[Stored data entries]
=-=-=

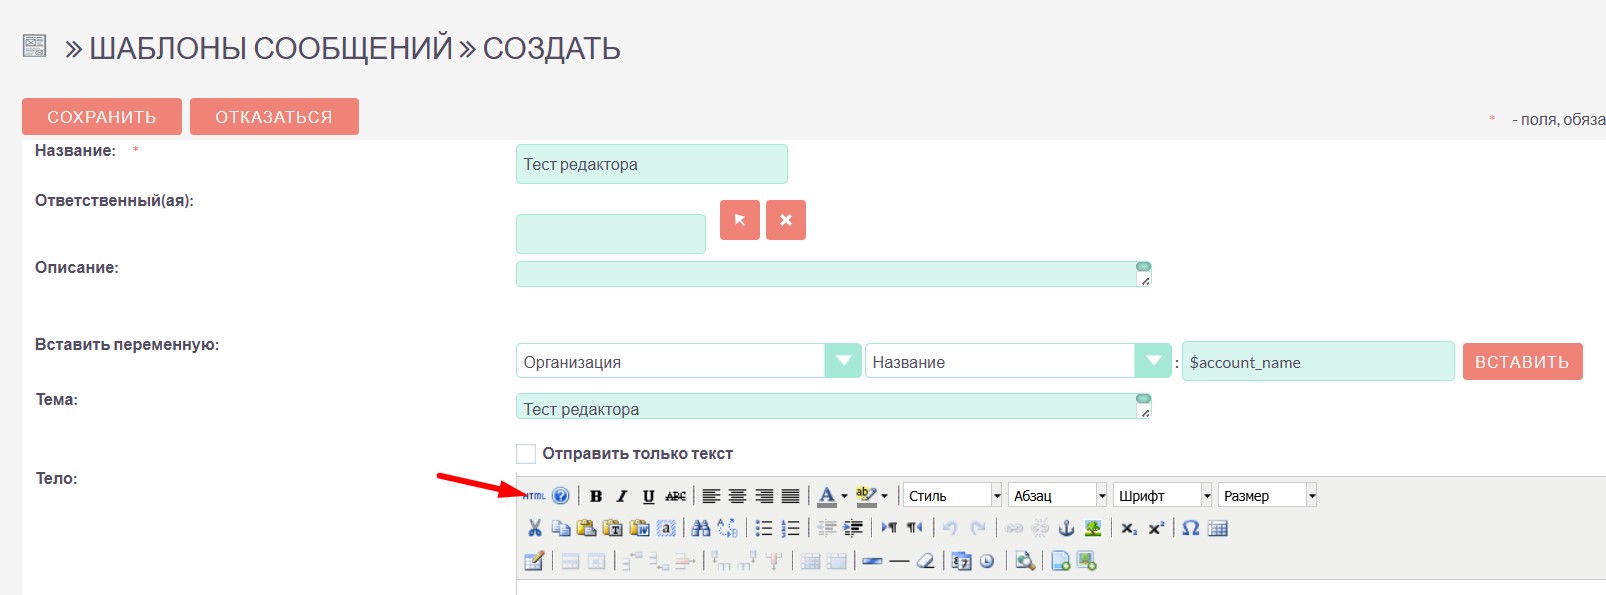Image resolution: width=1606 pixels, height=595 pixels.
Task: Center-align the text
Action: click(x=737, y=496)
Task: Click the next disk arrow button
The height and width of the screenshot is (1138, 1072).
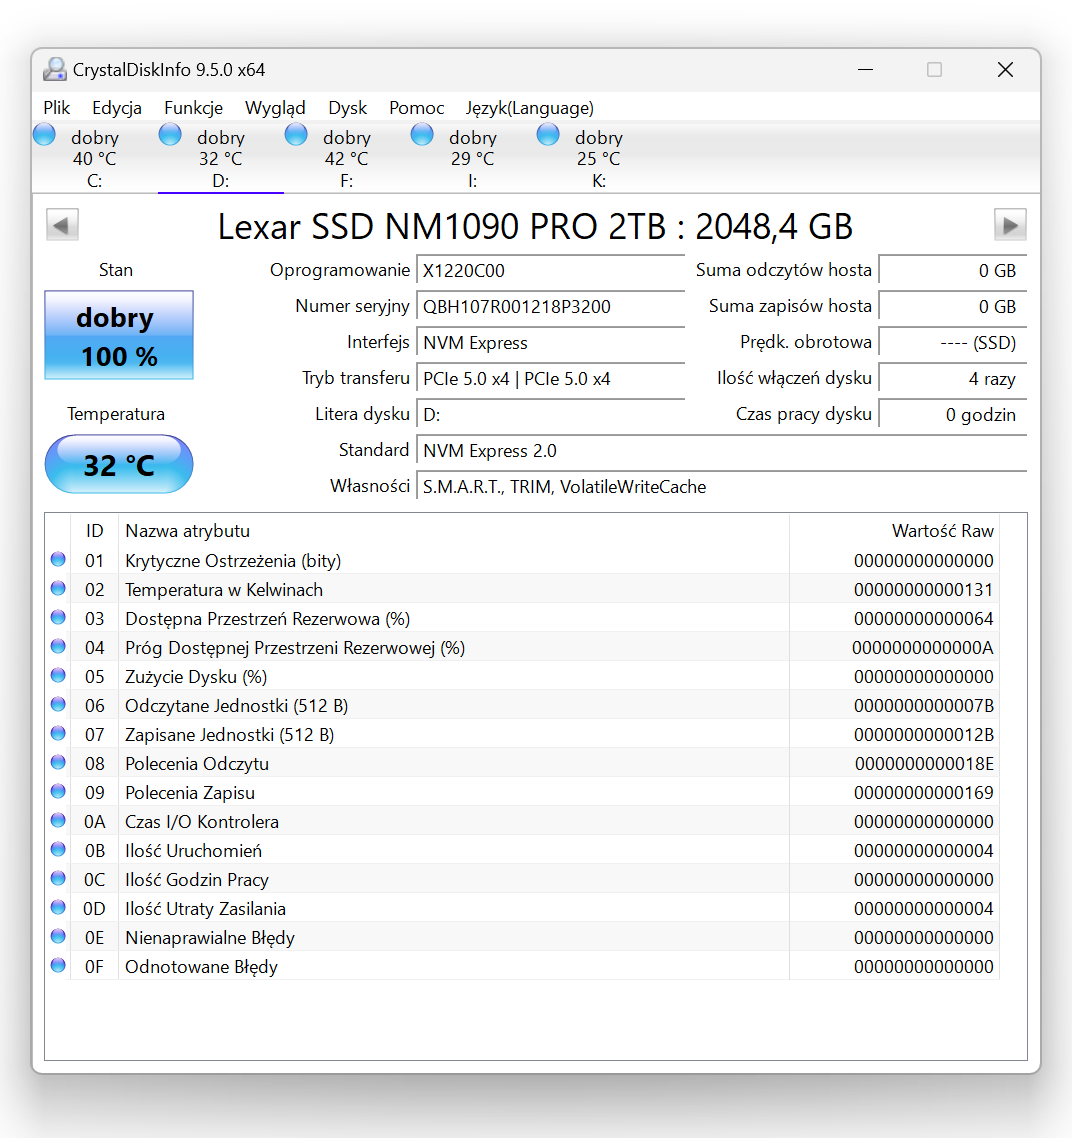Action: click(x=1010, y=225)
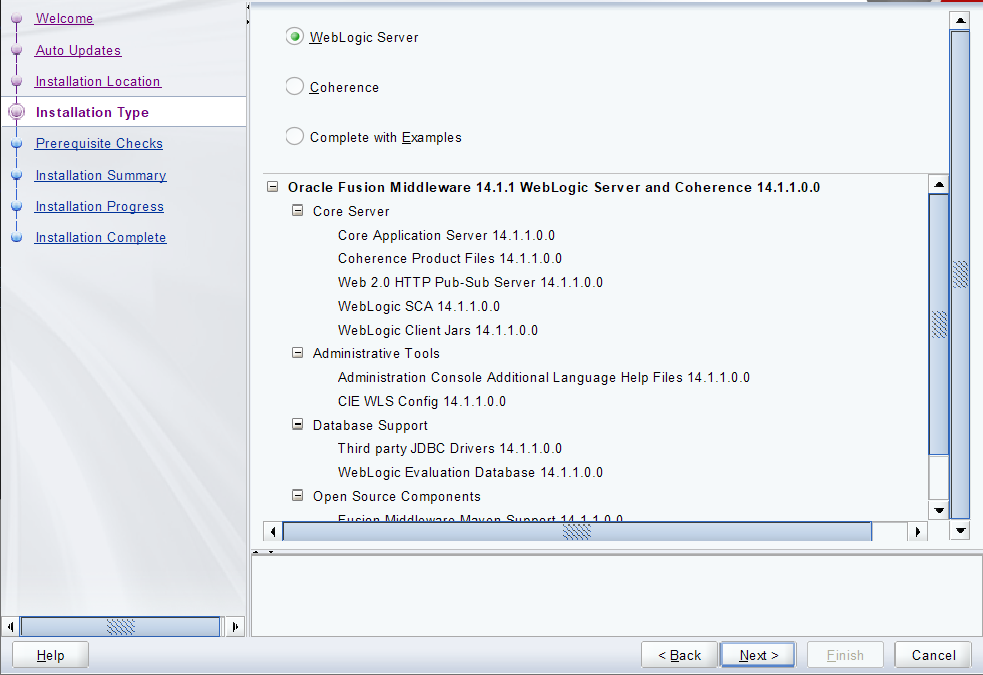Click the Installation Type milestone dot icon
983x675 pixels.
coord(15,112)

=-=-=

_EXERCISE BRIEF:_
Leave out each picture and extract the lines from the one containing "Task: Click the next disk arrow button" through the end of the records above, inclusive, exactly as they stand.

_ANSWER BOX:_
Task: Click the next disk arrow button
The height and width of the screenshot is (1138, 1072).
Action: click(x=1010, y=225)
Click the Installation Type milestone dot icon
983x675 pixels.
coord(15,112)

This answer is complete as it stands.